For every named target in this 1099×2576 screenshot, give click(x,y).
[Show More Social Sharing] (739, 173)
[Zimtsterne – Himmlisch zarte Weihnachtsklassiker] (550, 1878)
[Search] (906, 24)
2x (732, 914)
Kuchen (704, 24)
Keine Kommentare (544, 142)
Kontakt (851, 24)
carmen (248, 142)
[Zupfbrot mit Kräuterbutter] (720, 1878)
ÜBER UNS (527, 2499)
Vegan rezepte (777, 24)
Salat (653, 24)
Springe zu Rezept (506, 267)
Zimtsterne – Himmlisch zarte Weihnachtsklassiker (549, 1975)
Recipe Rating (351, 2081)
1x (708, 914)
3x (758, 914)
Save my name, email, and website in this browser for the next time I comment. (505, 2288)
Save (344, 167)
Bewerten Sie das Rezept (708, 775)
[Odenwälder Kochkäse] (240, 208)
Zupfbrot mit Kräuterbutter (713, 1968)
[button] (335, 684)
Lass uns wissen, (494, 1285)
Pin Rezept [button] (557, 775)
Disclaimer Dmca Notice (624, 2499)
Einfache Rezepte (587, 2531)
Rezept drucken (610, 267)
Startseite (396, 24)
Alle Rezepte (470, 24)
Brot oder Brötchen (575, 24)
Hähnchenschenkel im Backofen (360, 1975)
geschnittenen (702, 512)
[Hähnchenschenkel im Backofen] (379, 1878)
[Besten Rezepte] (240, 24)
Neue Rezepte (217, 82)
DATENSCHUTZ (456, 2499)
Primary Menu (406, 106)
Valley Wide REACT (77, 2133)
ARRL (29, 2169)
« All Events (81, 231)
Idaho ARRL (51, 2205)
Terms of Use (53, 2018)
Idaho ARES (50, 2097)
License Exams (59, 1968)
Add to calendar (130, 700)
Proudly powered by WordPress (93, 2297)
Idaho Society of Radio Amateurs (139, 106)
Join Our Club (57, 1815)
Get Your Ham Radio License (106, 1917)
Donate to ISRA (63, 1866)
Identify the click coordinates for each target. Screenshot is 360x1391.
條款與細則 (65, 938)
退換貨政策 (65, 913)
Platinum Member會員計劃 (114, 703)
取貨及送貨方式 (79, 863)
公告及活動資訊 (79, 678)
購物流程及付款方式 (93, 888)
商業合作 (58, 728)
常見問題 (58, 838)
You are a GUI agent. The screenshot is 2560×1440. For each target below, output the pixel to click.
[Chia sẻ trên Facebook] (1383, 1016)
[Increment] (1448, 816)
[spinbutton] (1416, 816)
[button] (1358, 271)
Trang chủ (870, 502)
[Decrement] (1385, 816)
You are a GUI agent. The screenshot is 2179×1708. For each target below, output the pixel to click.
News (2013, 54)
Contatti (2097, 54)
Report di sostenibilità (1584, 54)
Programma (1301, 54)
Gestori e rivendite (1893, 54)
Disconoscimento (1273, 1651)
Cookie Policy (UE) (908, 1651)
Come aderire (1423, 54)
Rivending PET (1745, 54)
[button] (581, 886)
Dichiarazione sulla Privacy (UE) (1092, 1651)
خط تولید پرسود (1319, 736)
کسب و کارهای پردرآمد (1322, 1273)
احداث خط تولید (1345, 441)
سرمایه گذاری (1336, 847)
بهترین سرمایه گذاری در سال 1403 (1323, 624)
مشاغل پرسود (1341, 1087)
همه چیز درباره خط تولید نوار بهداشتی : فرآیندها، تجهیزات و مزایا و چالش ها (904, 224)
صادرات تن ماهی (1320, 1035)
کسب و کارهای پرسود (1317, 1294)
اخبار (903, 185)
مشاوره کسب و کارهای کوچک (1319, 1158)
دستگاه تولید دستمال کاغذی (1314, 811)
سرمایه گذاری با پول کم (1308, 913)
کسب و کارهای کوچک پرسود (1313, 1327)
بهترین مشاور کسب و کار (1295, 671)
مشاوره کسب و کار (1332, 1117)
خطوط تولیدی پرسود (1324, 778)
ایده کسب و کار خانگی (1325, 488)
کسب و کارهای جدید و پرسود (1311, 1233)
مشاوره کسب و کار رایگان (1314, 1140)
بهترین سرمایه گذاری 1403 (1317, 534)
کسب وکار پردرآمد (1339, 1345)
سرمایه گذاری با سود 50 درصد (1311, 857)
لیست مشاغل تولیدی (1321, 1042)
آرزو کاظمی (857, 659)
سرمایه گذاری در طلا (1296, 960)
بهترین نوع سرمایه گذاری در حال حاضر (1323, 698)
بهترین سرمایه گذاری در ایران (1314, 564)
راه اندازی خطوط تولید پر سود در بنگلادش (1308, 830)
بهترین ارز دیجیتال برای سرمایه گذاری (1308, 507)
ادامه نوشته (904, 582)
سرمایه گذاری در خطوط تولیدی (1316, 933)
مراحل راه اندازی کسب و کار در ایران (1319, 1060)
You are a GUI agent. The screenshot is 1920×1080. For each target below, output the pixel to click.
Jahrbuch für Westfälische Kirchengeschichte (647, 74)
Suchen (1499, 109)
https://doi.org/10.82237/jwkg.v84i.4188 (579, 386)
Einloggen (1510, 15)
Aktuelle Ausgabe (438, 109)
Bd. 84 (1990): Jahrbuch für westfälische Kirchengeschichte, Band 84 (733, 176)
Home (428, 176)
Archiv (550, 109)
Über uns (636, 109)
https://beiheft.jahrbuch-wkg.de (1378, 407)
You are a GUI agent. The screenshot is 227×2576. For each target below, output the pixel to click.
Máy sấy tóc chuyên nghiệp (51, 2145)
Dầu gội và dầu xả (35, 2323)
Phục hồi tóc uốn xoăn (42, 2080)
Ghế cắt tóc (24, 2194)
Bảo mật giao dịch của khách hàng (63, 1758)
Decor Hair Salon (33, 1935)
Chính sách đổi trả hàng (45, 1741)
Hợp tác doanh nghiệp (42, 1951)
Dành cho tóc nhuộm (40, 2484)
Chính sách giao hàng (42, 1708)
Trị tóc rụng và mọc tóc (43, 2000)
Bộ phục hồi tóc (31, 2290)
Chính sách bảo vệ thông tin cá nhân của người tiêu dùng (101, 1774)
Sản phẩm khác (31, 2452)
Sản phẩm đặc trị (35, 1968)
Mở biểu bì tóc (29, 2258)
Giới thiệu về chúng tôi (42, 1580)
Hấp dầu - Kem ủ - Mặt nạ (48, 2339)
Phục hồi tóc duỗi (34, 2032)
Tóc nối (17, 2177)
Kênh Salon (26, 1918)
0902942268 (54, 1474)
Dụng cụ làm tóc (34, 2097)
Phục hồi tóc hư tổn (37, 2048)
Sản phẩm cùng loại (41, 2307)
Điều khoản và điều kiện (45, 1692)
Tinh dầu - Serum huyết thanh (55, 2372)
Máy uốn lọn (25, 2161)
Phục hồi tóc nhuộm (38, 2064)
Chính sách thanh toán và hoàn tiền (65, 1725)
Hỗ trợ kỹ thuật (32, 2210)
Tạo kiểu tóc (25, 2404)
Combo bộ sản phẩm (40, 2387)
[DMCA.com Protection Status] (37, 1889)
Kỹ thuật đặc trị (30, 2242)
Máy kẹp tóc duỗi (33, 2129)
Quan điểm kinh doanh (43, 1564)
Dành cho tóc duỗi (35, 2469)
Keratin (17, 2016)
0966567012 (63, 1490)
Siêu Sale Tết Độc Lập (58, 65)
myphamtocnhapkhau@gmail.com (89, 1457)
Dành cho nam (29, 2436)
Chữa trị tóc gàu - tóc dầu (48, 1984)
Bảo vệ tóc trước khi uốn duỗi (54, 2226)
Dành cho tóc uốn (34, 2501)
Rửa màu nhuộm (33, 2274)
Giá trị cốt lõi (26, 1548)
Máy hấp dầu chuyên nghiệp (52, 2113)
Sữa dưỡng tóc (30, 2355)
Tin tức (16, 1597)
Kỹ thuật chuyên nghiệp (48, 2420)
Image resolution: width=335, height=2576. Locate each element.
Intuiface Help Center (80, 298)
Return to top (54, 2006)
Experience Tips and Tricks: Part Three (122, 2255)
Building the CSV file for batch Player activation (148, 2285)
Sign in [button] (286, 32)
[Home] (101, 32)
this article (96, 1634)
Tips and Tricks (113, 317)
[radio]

————————

Within the listing above, give again exactly every line from the line with "Hähnchenschenkel im Backofen (360, 1975)" through the line with "取貨及送貨方式 (79, 863)", both included, and no other line.

▸ **Completed exercise**
Hähnchenschenkel im Backofen (360, 1975)
geschnittenen (702, 512)
[Hähnchenschenkel im Backofen] (379, 1878)
[Besten Rezepte] (240, 24)
Neue Rezepte (217, 82)
DATENSCHUTZ (456, 2499)
Primary Menu (406, 106)
Valley Wide REACT (77, 2133)
ARRL (29, 2169)
« All Events (81, 231)
Idaho ARRL (51, 2205)
Terms of Use (53, 2018)
Idaho ARES (50, 2097)
License Exams (59, 1968)
Add to calendar (130, 700)
Proudly powered by WordPress (93, 2297)
Idaho Society of Radio Amateurs (139, 106)
Join Our Club (57, 1815)
Get Your Ham Radio License (106, 1917)
Donate to ISRA (63, 1866)
Identify the click coordinates for each target. Screenshot is 360x1391.
條款與細則 (65, 938)
退換貨政策 (65, 913)
Platinum Member會員計劃 (114, 703)
取貨及送貨方式 (79, 863)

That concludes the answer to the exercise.